One of Mexico’s most popular drinks, the michelada comprises hot sauce, lime and cheap, light beer — plus perhaps a splash of tomato juice and Maggi seasoning or Worcestershire sauce. The drink’s name represents maybe the world’s best contraction, combining “chela,” a slang term for beer; “ada” from “helada,” meaning cold; and “mi” for mine — a.k.a “my cold beer.” Depending on which bar’s door you darken in which part of the country, you’ll find countless riffs — all quenching enough to ease you through a blazing summer afternoon. 

It took moving to the borderlands of southern New Mexico — where micheladas are affectionately called red beers — to realize the error of my ways. One scorching Friday at the Elephant Ranch in Las Cruces, we ordered a round, which arrived in clear plastic cups rimmed with lime and salt, already beading condensation. Easy-drinking Mexican lager stained pale red from tomato juice and puckering with lime, salt and chile, they went down remarkably fast. As we crunched on the spicy ice remains, someone asked, “Another round of red beers?” 

“Sí, claro.” 

When my husband and I set out to recreate them a couple weeks later for a cookout, we began as we often do, combing through food magazines and recipes to piece together the right combination of flavorings and ratios. Some called for worcestershire, others for Maggi seasoning; some preferred clamato juice over tomato. Some drizzled in Cholula, others swore by Tabasco or Tapatío. Some rimmed the glass with salt, others with that glorious, tangy chile salt, Tajín. Unlike before, though, we now knew that while our seasoning options were endless, a light hand would yield the very best red beer.

Cook’s Notes

If you rim the glass with salt instead of Tajín, add an extra dash each of hot sauce and worcestershire.

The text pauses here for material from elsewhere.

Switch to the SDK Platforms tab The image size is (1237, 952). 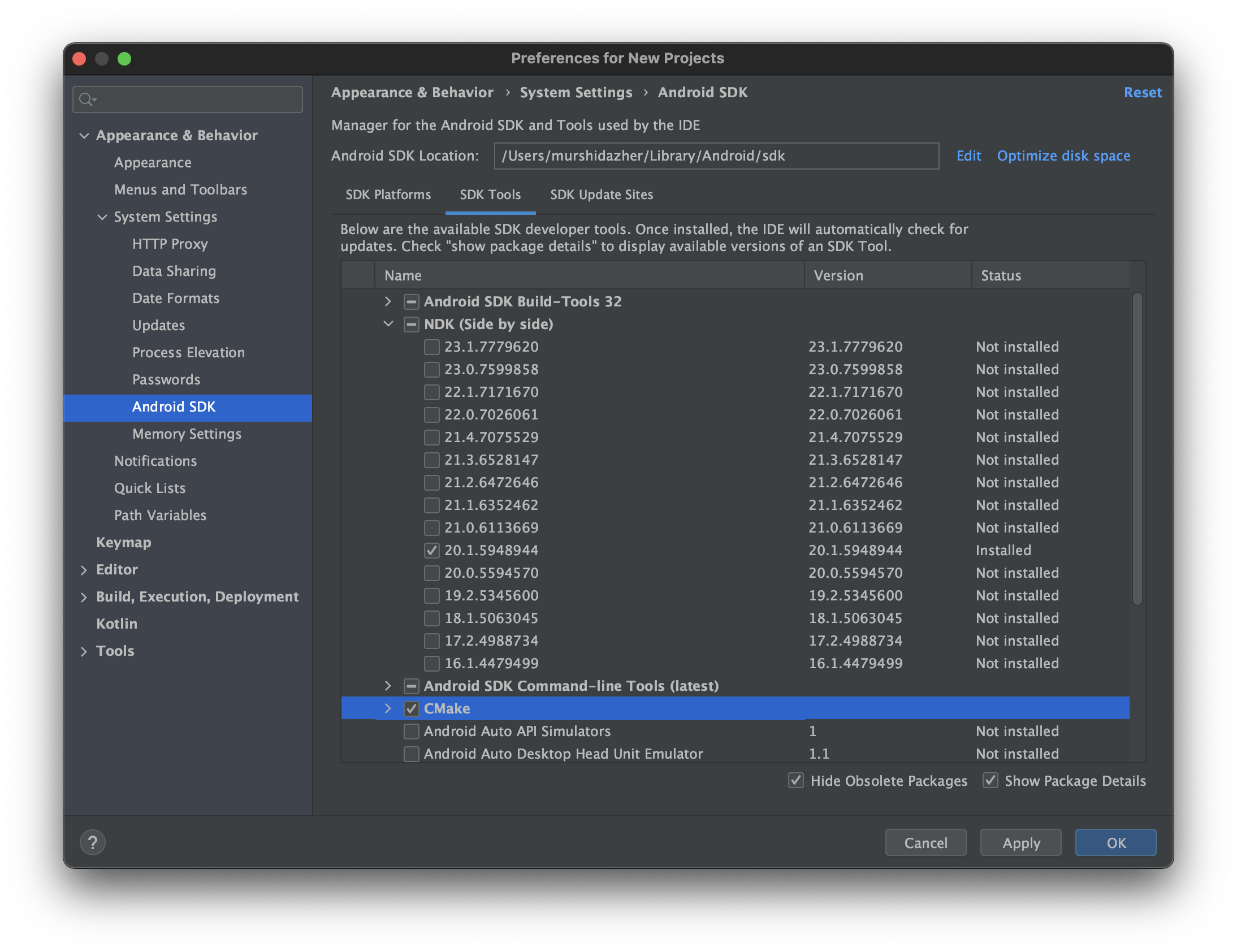click(x=388, y=195)
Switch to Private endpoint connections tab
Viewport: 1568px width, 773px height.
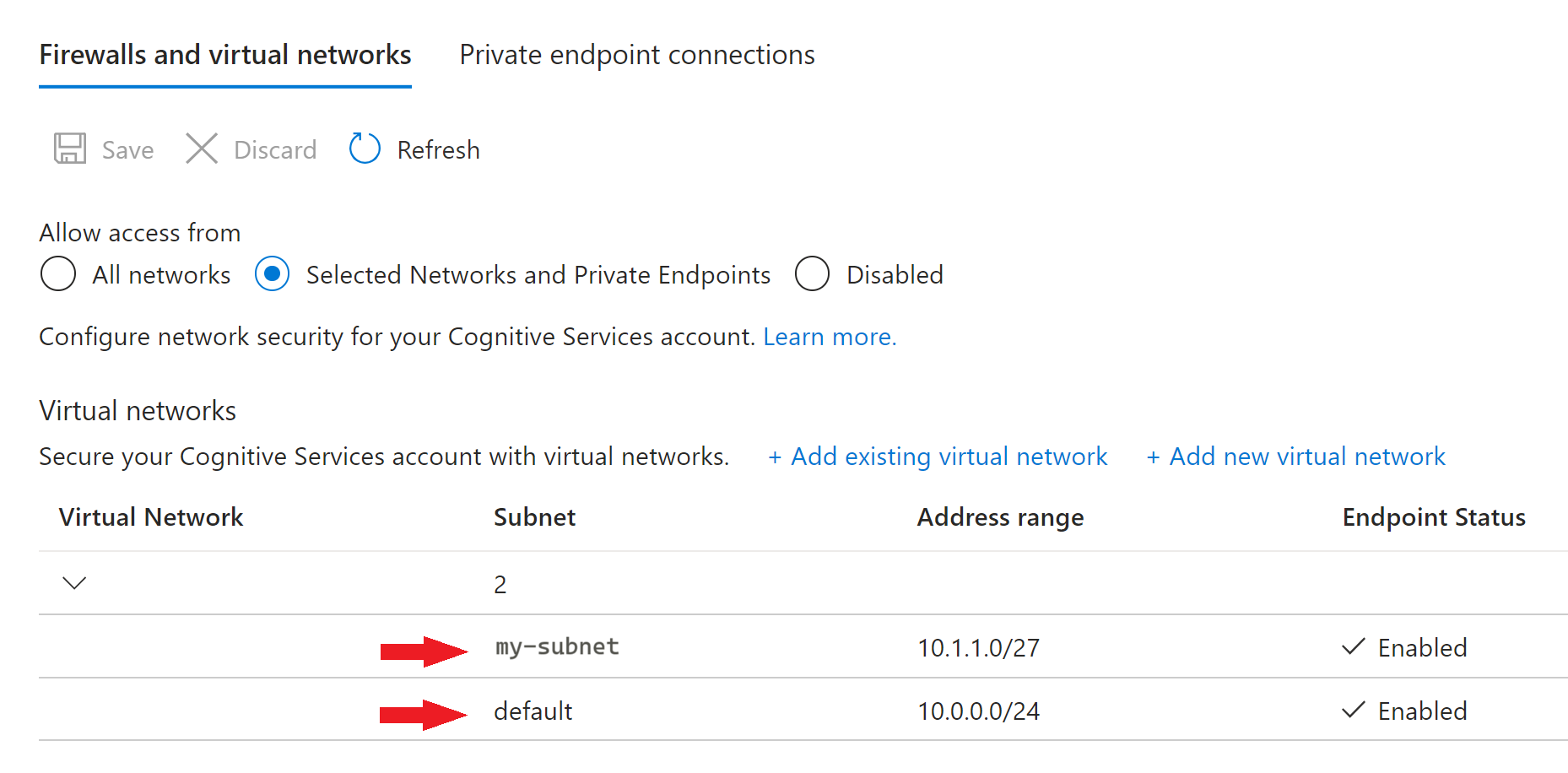point(636,54)
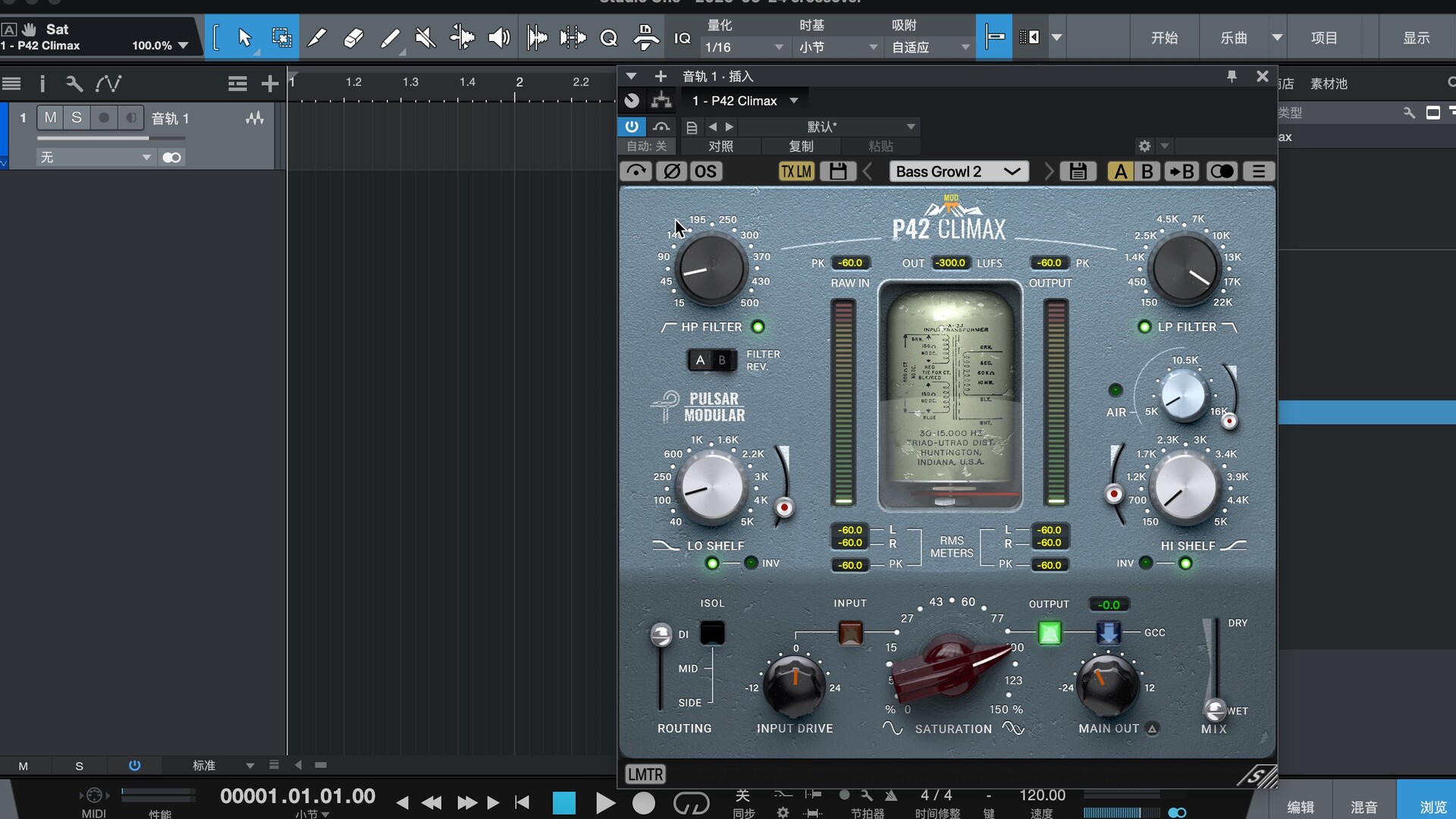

Don’t feel limited by the flavorings I’ve listed. Swap in your favorite hot sauce. Increase or reduce the lime or tomato juice to your taste. It helps to taste the concentrate at the bottom of the glass before adding the beer to be sure it’s calibrated to your liking. 

(My) Perfect Michelada


1 servings

Prep Time

5 minutes

Cook Time



Tajín or coarse salt for the rim
1 thick lime wedge
2 tsp fresh-squeezed lime juice
3 or 4 dashes hot sauce (I like Tapatío)
Half a jigger tomato juice
Scant 3 dashes worcestershire
1 light Mexican beer, such as Corona, Modelo, Pacífico or Tecate


  1. Shake a few teaspoons of Tajín or salt onto a plate or shallow bowl. Rub the lime wedge along the rim of the pint glass and then dip the rim into Tajín or salt.
  2. Fill a pint glass ¾ of the way with ice. Add the lime juice, hot sauce, tomato juice and worcestershire. Mix to combine.
  3. Fill the rest of the way with beer and garnish with the lime wedge. Drain and repeat a reasonable number of times.